- Collection entries -
*****

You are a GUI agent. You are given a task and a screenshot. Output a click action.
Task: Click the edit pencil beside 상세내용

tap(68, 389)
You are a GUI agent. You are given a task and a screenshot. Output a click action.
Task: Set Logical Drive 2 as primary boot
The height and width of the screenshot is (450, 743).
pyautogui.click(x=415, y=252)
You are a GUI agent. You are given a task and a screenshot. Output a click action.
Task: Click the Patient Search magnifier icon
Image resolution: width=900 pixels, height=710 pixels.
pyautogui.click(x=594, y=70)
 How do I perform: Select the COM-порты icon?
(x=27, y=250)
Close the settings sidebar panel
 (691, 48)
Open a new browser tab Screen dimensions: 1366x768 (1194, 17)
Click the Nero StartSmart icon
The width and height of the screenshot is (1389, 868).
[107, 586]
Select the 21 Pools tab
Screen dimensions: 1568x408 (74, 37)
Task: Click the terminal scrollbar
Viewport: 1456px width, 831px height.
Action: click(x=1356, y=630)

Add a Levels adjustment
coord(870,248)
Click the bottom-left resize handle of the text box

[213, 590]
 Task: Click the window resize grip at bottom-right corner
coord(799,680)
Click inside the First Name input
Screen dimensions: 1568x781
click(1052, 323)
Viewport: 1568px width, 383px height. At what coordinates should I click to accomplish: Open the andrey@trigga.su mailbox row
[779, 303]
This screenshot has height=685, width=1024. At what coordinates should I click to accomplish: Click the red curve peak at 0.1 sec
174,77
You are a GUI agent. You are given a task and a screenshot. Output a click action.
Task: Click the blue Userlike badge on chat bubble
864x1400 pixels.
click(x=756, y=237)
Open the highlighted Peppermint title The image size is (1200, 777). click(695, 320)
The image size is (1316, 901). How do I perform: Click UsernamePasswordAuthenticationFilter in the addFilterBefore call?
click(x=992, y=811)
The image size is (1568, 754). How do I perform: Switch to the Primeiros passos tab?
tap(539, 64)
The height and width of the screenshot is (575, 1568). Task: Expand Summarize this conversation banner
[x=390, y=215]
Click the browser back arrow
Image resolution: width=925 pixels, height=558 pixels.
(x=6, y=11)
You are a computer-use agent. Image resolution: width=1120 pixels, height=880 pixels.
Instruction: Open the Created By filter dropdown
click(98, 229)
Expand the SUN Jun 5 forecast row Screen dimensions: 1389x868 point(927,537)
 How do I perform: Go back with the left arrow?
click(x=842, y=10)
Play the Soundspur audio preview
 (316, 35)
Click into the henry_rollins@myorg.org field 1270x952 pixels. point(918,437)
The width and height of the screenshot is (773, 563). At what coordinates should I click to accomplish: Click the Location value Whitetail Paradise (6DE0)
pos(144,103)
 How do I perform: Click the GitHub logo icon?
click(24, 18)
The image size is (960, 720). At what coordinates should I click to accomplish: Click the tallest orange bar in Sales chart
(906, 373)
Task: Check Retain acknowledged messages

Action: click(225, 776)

*****

- Work order -
Could you please retype the lines from the start of the data through the line with "Task: Click the Patient Search magnifier icon", both included, and nothing else?

- Written response -
You are a GUI agent. You are given a task and a screenshot. Output a click action.
Task: Click the edit pencil beside 상세내용

tap(68, 389)
You are a GUI agent. You are given a task and a screenshot. Output a click action.
Task: Set Logical Drive 2 as primary boot
The height and width of the screenshot is (450, 743).
pyautogui.click(x=415, y=252)
You are a GUI agent. You are given a task and a screenshot. Output a click action.
Task: Click the Patient Search magnifier icon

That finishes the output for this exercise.